Stored dataset items
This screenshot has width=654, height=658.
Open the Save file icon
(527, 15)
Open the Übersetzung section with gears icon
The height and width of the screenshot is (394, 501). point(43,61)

_Task to complete_
Nothing added, nothing dropped: copy the data above.

_Response_
This screenshot has width=654, height=658.
Open the Save file icon
(527, 15)
Open the Übersetzung section with gears icon
The height and width of the screenshot is (394, 501). point(43,61)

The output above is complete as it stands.